*EXERCISE*: Range to reproduce from the entries below: the line with "September 2024 (408, 985)", the line with "[Advertisement] (640, 259)", and every line in between. Give them exactly and give nothing else.

-------- EXCERPTED RECORDS

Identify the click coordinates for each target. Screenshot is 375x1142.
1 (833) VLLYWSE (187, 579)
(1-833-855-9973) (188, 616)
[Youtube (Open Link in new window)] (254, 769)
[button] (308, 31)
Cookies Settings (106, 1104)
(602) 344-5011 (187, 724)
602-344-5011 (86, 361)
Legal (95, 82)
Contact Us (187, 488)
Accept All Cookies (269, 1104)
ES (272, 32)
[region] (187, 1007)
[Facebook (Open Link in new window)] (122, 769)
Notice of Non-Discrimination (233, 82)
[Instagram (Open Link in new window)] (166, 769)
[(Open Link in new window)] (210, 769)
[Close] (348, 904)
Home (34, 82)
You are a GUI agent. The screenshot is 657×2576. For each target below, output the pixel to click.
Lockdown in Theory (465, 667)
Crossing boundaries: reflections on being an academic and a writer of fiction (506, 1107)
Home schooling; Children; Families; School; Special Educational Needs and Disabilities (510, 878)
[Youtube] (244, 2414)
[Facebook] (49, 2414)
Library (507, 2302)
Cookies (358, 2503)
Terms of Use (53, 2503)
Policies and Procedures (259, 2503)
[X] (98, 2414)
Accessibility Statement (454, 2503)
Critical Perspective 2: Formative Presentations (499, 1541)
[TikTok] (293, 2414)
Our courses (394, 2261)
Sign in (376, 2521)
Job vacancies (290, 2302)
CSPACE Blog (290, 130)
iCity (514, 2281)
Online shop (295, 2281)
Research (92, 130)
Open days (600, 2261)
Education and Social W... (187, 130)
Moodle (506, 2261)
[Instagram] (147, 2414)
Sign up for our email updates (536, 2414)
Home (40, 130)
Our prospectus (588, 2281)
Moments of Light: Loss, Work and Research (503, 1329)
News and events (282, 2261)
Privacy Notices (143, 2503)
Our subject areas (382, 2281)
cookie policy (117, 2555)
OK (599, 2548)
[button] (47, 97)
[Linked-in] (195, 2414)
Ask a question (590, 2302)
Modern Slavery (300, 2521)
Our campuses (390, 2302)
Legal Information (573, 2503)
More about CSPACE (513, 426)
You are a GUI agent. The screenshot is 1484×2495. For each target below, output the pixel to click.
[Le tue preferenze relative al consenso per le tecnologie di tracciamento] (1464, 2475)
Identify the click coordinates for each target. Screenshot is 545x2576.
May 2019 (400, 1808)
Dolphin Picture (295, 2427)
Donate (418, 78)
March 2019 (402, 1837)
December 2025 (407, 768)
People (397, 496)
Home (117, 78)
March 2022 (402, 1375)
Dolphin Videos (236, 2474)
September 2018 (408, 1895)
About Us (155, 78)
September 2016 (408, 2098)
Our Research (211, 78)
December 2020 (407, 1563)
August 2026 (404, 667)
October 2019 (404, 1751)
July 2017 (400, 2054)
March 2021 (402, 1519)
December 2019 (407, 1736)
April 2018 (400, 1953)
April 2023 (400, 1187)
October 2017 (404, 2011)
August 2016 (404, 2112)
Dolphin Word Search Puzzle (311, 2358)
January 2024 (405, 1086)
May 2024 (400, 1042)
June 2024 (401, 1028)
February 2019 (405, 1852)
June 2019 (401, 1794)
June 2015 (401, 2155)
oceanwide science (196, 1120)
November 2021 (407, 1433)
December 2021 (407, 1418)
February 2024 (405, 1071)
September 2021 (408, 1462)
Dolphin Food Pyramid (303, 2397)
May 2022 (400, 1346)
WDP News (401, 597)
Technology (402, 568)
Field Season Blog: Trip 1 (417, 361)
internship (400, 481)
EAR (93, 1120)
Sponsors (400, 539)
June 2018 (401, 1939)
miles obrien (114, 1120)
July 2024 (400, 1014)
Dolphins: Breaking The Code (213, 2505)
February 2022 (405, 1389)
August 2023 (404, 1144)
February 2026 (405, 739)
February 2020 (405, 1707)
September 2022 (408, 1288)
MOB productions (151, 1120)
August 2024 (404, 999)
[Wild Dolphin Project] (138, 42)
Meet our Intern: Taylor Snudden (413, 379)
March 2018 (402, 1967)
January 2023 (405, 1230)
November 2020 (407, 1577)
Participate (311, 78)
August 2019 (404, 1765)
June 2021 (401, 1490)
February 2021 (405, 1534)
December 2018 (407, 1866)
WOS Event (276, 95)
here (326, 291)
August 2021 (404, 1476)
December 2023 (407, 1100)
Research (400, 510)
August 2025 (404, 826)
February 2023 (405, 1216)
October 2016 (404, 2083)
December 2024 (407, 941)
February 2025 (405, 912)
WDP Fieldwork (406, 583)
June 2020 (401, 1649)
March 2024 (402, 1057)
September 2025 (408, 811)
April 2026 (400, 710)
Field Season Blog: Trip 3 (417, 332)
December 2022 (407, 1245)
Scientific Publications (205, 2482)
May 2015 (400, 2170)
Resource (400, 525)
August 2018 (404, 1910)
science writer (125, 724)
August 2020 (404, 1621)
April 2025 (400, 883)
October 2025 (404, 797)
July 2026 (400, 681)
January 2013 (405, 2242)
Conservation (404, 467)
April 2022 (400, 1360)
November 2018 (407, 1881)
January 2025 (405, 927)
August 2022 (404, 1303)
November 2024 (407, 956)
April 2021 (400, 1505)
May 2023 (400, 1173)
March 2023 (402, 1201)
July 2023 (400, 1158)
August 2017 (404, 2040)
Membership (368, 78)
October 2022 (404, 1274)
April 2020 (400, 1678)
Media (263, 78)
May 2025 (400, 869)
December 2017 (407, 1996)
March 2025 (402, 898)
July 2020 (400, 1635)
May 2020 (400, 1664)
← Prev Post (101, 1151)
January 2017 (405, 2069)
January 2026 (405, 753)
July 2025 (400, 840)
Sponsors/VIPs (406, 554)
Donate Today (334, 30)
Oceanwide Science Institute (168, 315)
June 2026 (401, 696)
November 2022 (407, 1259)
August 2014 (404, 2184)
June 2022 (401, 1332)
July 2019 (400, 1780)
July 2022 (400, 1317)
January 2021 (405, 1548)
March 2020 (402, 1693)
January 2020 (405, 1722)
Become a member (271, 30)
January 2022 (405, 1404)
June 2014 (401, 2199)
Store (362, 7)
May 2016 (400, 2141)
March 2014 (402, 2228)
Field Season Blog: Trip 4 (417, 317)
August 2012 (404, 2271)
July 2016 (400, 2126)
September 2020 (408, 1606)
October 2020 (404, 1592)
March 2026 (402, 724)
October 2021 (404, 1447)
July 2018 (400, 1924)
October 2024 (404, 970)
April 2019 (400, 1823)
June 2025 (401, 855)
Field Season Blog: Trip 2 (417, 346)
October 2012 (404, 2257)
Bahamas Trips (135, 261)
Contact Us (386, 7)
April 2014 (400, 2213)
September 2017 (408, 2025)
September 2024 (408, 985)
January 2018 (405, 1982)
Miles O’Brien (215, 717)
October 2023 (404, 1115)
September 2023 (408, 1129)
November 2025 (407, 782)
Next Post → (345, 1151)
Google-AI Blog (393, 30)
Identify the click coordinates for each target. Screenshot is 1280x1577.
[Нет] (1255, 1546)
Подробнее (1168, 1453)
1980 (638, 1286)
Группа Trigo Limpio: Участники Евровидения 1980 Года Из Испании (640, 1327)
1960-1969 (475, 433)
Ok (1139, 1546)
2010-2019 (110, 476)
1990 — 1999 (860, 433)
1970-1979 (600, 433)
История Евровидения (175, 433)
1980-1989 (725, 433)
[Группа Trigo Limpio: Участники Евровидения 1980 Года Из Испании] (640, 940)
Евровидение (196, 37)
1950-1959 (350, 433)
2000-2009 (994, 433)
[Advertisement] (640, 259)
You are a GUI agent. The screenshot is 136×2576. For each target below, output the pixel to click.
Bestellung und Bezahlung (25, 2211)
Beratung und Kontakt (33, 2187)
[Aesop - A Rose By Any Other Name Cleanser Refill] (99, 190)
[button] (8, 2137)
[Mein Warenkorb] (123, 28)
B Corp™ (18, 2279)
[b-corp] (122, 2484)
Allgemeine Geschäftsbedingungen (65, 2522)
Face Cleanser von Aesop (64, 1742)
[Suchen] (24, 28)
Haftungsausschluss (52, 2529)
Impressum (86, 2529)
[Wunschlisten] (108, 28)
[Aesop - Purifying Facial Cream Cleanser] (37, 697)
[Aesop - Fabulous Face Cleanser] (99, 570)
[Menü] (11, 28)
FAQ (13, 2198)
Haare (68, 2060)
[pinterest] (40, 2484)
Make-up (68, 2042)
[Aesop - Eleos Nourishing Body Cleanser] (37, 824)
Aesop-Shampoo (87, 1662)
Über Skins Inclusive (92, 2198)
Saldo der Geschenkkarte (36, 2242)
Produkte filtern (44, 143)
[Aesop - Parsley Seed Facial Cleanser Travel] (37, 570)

----------------

*TASK ANSWER*:
September 2024 (408, 985)
January 2018 (405, 1982)
Miles O’Brien (215, 717)
October 2023 (404, 1115)
September 2023 (408, 1129)
November 2025 (407, 782)
Next Post → (345, 1151)
Google-AI Blog (393, 30)
Identify the click coordinates for each target. Screenshot is 1280x1577.
[Нет] (1255, 1546)
Подробнее (1168, 1453)
1980 (638, 1286)
Группа Trigo Limpio: Участники Евровидения 1980 Года Из Испании (640, 1327)
1960-1969 (475, 433)
Ok (1139, 1546)
2010-2019 (110, 476)
1990 — 1999 (860, 433)
1970-1979 (600, 433)
История Евровидения (175, 433)
1980-1989 (725, 433)
[Группа Trigo Limpio: Участники Евровидения 1980 Года Из Испании] (640, 940)
Евровидение (196, 37)
1950-1959 (350, 433)
2000-2009 (994, 433)
[Advertisement] (640, 259)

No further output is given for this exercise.